In the 19th century, historian Thomas Carlyle popularised the concept of the heroic genius, which he called “the great man”—an individual whose cognitive abilities and creative potential far exceed the rest of the population, and who are the main source of innovation.

The human brain is incredibly complex and capable of wonderful feats. Yet, our minds have inherent processing and attentional limitations. But what our brains can’t achieve at an individual level is largely offset by what we manage to accomplish at a collective level.

In The Secret of Our Success, Joseph Henrich explains how having bigger brains means we need more energy, and how the need for that extra energy may be the root cause of our success as a species. See, there are only a couple of strategies a species could apply in order to compensate for a bigger brain: they could spend less energy (slow down their metabolic rate) or get more energy (acquire more nutritional resources). Homo Sapiens went for the latter.

Through better tools and better hunting techniques, we managed to gain access to higher calorie food sources. Then, through innovative food processing techniques—basically, cooking—we managed to unlock more calories from these food sources. All this adaptive knowledge was transmitted socially. Collaborating with fellow human beings was crucial to survival as an individual.

In essence, human evolution has been a key driver of innovation. A key difference between ourselves and less advanced species is our collective brain, a web of knowledge powered by an organic version of our modern networked thinking. Innovation does not happen in isolation. It happens within our collective brains.

The three components of innovation

There are many forms of collective brains, which differ in terms of size, interconnectivity, network properties, and regulations. Families, friendships, and institutions are all forms of collective brains. “Within these collective brains, the three main sources of innovation are serendipity, recombination and incremental improvement,” explain Dr Michael Muthukrishna, Associate Professor of Economic Psychology at London School of Economics, and Dr Joseph Henrich, professor of human evolutionary biology at Harvard University. Let’s have a look at these three sources of innovation.

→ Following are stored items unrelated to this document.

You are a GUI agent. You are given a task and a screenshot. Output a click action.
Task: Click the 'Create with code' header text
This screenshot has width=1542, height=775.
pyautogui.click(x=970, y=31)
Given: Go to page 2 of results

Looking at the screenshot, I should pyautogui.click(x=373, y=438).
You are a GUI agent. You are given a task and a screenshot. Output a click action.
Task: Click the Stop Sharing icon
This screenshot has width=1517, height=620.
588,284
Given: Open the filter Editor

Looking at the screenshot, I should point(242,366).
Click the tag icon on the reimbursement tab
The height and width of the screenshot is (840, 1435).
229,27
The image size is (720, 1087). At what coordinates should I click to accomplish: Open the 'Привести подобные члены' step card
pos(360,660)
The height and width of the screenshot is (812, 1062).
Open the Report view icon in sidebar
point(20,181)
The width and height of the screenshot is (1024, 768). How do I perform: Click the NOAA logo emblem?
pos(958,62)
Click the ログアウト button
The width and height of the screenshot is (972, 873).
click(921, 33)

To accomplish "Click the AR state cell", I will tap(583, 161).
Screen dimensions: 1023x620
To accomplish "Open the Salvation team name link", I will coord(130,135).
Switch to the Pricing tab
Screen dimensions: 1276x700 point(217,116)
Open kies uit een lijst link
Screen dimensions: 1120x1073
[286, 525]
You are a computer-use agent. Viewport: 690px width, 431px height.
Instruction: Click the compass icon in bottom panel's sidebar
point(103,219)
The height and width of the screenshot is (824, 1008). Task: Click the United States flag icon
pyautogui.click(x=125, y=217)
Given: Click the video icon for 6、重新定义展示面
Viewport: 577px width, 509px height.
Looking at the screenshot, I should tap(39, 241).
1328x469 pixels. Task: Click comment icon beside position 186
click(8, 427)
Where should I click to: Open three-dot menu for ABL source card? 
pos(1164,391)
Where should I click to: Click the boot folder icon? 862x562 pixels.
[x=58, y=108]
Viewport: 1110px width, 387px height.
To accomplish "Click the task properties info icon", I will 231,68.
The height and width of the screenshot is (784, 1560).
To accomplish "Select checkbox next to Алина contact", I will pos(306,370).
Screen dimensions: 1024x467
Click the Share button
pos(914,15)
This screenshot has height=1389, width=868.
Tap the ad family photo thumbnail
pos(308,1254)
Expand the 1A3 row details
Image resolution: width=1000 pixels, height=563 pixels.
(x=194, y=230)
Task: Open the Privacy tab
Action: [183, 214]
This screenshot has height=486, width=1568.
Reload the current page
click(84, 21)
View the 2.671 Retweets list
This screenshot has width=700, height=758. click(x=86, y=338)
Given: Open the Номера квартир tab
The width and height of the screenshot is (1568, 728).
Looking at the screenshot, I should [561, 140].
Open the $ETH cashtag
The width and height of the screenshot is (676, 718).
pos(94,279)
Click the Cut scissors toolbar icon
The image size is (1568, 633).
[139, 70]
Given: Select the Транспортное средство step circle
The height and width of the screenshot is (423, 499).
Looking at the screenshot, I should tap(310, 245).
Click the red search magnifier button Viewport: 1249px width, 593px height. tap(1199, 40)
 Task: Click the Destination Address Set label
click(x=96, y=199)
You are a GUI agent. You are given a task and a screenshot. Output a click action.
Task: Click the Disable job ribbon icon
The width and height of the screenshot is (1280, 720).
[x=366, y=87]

  • Serendipity. Research suggests that many innovations are actually unintentional—the result of mistakes or sheer luck. We have “stumbled upon” many of the things we know today. In Serendipity: Accidental Discoveries in Science, Royston Roberts lists many examples such as Penicillin, X-rays, Teflon, microwave ovens, Velcro, Post-It notes, artificial sweeteners, and more.
  • Recombination. Combining different elements to come up with a new concept gives the appearance of individual genius, but it still relies on collective intelligence. Creativity is combinational in nature, which explains why many innovations emerged around the same time in history and in the same cultural context: inventors were exposed to the same ideas, and eventually recombined them to innovate. Some famous examples include the discovery of natural selection by both Wallace and Darwin; calculus by both Leibniz and Newton; oxygen by Lavoisier, Priestley, and Scheele.
  • Incremental improvement. Gutenberg did not “invent” the printing press. Instead, he made (no less incredible) technological contributions to a process that already existed, which made the European book output rise from a few million to about one billion copies within a span of less than four centuries. Similarly, there were at least 22 inventors of incandescent light bulbs prior to Edison and Swan’s commercial success.

How do we go about creating an environment prone to innovation—where more serendipity, recombination, and incremental improvements can happen? The key seems to be to foster interconnectedness.

The collective brain: innovation through interconnectedness

Interconnectedness and innovation

In an early model, Dr Henrich explained how more interconnected populations have more complex culture, and how such increases in sociality are associated with increased innovation. In his own words: “The first factor that affects the rate of innovation is sociality.”

For instance, research in Oceania suggests that both island interconnectedness and population size correlate with the tools’ number and complexity. Other researchers have found that urban density is a reliable predictor for innovation. “All else equal, a city with twice the employment density (jobs per square mile) of another city will exhibit a patent intensity (patents per capita) that is 20% higher,” they write.

The other two factors are transmission fidelity and transmission variance. Dr Heinrich defines transmission fidelity as “the fidelity with which individuals can copy different ideas, beliefs, values, techniques, mental models and practices.” Social tolerance, education systems, and access to knowledge and have an impact on transmission fidelity.

The other side of the coin is transmission variance, which is how much a copy differs from the original. While too much variance can result in costly mistakes, a few serendipitous mistakes can result in a useful innovation. Societies that tend to accept deviance, risk-taking and overconfidence—for example, societies where entrepreneurial pursuits are favourably perceived—often have higher transmission variance.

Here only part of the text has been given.